Now we have a fully functioning example for Firefox. Next time, we'll add the code to make it cross-browser aware, and add a few more tricks to make it more elegant for use with WebDriver.

Friday, August 9, 2013

Implementing HTTP Status Codes in WebDriver, Part 1: Challenge Accepted

A while back, I wrote a post that discussed at length why HTTP status codes are not present in the WebDriver API. Furthermore, the post went on to explain why I believe they're not needed in the API, and that there are other tools better suited to retrieving this particular piece of esoterica. Since I wrote that article, other Selenium contributors have written about the same topic. The general premise of those blog posts and mine is that using a proxy is the proper way to capture the status code if you actually require it.

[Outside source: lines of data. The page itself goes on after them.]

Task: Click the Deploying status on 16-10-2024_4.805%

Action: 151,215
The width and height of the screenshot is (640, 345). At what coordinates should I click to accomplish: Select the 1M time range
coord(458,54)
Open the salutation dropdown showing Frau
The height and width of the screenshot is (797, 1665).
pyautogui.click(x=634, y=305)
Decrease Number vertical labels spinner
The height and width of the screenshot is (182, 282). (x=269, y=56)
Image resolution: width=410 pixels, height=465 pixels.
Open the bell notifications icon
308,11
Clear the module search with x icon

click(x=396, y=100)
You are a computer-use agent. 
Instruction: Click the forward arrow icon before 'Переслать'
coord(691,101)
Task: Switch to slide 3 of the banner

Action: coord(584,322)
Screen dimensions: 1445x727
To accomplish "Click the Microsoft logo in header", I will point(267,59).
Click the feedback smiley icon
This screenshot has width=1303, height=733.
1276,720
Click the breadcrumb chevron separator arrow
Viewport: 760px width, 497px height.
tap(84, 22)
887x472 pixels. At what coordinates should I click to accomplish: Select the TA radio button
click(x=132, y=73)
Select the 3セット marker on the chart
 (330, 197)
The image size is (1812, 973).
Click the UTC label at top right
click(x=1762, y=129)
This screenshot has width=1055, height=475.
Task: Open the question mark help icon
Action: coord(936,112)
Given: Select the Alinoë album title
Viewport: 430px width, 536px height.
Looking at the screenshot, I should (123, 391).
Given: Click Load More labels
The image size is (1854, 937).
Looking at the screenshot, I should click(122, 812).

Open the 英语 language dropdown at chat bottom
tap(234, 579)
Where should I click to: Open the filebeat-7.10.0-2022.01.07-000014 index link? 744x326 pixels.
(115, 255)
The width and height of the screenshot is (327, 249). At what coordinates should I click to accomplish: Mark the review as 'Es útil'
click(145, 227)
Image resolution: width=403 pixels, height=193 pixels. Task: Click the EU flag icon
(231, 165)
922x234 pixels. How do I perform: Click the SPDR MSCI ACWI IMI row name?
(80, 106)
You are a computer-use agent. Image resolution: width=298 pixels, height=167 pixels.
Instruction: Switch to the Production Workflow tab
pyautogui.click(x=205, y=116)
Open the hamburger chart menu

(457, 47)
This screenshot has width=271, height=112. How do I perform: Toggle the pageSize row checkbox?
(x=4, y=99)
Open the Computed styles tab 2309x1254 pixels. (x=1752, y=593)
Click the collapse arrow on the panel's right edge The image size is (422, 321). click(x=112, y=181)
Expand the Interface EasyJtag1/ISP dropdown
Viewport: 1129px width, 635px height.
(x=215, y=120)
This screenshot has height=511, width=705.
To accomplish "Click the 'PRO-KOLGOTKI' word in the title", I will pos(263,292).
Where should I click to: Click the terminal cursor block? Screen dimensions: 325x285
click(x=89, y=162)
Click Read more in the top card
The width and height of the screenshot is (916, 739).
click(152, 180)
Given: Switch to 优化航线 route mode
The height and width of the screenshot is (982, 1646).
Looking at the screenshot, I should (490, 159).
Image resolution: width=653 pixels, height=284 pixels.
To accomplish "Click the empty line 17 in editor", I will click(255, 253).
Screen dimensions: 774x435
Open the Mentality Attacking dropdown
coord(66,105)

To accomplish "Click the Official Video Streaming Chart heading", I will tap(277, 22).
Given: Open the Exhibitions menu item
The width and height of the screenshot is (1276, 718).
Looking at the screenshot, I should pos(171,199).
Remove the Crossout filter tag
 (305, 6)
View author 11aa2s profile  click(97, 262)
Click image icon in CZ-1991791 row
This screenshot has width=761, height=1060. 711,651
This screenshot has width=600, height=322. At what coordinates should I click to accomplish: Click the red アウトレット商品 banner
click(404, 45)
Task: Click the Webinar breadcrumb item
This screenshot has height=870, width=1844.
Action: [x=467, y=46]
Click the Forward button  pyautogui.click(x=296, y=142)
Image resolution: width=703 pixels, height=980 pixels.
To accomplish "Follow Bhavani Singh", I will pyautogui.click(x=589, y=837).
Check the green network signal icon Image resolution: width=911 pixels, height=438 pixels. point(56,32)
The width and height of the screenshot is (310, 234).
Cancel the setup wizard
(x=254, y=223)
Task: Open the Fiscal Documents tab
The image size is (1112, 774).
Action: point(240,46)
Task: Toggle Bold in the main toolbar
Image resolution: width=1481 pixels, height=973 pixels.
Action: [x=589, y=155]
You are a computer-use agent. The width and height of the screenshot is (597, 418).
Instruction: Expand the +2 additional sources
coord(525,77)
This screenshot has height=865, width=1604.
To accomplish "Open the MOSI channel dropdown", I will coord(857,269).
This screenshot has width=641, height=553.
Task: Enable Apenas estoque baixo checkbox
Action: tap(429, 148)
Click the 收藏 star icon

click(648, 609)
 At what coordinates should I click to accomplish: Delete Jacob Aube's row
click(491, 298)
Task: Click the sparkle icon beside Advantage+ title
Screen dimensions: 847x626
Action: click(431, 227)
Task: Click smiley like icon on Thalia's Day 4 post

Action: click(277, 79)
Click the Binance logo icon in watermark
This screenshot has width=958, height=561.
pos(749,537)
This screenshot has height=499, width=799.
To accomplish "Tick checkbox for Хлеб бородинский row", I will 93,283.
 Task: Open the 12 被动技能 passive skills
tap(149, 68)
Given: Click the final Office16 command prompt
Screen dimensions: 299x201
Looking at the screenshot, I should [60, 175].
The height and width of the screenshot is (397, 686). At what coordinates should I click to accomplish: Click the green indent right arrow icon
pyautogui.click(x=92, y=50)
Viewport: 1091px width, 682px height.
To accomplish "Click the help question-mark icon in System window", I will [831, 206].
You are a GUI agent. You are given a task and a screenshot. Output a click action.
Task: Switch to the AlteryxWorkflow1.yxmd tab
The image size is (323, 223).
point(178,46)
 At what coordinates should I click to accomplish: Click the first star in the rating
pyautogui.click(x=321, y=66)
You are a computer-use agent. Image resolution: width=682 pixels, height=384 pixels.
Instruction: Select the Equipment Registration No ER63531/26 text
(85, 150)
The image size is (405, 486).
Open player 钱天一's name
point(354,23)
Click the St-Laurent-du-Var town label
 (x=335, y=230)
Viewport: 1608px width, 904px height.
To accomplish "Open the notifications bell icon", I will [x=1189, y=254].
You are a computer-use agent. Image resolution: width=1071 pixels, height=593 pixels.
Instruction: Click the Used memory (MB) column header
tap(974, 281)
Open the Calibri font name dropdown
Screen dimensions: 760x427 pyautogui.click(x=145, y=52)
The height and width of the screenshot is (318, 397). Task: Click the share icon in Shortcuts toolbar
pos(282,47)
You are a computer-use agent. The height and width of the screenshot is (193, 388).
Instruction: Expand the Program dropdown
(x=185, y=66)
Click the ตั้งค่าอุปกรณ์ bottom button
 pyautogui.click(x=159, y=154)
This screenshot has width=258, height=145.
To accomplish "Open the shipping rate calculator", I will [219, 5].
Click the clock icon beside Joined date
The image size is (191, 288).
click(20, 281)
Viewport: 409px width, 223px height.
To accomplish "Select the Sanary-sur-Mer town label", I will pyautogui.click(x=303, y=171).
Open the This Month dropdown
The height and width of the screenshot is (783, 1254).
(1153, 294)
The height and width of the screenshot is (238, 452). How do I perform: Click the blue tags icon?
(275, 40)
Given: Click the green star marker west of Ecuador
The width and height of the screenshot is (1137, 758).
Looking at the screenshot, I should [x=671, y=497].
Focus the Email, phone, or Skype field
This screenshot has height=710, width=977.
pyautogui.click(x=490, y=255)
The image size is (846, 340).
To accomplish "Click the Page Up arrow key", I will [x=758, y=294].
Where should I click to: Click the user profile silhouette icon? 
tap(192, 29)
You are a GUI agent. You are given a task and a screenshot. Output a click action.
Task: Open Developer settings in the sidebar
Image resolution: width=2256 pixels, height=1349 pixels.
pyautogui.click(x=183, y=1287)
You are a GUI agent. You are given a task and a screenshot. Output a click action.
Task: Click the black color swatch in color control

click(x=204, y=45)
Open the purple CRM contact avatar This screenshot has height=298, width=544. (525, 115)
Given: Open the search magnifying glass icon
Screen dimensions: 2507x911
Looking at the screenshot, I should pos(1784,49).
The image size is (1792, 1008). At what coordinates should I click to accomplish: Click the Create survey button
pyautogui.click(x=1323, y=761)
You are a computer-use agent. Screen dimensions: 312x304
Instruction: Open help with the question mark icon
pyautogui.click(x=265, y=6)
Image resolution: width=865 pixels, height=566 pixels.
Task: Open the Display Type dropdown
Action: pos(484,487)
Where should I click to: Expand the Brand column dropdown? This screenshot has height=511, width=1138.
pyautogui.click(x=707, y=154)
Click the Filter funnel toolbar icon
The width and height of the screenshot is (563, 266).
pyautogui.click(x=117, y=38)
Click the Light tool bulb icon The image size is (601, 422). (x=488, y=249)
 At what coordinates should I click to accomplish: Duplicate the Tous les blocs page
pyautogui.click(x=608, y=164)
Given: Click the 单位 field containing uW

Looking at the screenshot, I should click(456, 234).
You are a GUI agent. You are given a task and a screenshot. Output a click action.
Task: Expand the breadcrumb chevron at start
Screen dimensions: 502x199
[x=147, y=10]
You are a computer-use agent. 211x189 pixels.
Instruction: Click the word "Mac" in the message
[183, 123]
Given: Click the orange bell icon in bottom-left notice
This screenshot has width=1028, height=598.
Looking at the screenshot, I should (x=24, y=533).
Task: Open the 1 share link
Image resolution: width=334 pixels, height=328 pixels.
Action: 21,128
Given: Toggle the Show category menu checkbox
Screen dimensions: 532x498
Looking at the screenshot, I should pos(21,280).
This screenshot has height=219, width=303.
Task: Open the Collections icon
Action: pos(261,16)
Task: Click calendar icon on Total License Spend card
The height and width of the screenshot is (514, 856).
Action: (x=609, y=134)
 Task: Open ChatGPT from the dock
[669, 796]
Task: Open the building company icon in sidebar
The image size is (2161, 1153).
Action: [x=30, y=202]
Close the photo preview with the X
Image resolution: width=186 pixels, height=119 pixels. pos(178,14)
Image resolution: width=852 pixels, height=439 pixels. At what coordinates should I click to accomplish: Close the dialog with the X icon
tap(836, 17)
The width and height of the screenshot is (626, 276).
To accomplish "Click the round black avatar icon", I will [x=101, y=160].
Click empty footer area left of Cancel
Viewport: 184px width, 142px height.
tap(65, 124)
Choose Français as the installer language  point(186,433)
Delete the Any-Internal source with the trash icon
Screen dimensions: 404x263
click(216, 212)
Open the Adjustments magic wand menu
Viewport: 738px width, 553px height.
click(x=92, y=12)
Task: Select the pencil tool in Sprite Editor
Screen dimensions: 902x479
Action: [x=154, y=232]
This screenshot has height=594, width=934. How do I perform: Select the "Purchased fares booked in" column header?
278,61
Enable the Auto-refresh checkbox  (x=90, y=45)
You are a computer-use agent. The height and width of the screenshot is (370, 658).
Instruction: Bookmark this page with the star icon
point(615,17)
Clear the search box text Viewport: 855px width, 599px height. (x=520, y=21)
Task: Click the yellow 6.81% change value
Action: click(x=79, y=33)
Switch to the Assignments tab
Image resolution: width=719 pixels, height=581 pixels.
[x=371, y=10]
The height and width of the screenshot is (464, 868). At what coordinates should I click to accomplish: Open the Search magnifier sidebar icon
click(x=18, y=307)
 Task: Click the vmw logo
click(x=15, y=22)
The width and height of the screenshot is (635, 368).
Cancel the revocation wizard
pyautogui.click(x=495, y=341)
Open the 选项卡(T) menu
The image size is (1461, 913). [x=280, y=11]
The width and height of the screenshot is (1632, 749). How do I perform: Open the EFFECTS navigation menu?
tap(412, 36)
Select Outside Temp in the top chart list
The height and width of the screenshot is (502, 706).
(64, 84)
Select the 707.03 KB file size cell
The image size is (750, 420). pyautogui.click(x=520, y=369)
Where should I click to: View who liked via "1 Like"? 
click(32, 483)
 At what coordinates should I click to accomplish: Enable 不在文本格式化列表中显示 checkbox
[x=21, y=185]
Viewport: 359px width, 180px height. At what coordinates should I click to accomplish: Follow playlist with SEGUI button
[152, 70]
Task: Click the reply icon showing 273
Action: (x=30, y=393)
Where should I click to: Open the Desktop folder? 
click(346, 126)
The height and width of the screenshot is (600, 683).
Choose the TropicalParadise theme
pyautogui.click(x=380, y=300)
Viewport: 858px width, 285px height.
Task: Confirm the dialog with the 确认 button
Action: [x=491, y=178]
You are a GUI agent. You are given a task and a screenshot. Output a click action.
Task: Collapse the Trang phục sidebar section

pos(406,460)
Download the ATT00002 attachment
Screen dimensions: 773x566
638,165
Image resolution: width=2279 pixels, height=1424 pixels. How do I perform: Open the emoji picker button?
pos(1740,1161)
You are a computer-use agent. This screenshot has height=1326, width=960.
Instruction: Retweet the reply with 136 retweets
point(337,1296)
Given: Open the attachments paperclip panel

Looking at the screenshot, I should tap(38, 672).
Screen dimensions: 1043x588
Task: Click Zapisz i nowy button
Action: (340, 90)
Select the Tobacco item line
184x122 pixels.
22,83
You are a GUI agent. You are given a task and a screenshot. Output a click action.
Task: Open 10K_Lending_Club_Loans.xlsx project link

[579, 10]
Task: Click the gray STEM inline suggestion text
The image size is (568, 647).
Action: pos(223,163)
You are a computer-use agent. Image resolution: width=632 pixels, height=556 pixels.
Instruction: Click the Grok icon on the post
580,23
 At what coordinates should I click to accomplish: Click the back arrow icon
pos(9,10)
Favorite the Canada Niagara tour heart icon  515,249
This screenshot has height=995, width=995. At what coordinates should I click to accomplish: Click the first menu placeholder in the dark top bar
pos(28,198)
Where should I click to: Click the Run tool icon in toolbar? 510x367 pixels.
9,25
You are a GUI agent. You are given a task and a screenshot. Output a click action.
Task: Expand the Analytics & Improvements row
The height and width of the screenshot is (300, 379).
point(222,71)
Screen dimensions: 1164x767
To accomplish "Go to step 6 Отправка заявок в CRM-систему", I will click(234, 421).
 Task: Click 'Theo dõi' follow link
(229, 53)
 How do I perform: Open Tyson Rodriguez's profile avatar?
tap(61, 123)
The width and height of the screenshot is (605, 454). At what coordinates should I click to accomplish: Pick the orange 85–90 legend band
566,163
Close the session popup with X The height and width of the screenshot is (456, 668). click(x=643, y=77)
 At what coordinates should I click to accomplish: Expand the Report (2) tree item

Nevertheless, the issue in the Selenium issue tracker that was the inspiration for those blog posts continues to receive comments, most of them vehemently opposed to the decision of the Selenium development team. The decision has been called "complete nonsense," "silly," "condescending," and "simply defective," among other choice phrases. My colleagues on the Selenium project have posted code samples that show how to effectively use a proxy with Selenium to solve this problem, and the response to those samples has been that they aren't detailed enough.

Alright, fine. Time to put my proverbial money where my mouth is. I recently looked into what it would take to actually implement a proxy solution, with correct return of HTTP status codes, including writing all of the code necessary to extract it. It doesn't take that much, as it turns out. Once I'd settled on a technology to use, I had a full working example in about 4 hours. Let's take a look at how this would work.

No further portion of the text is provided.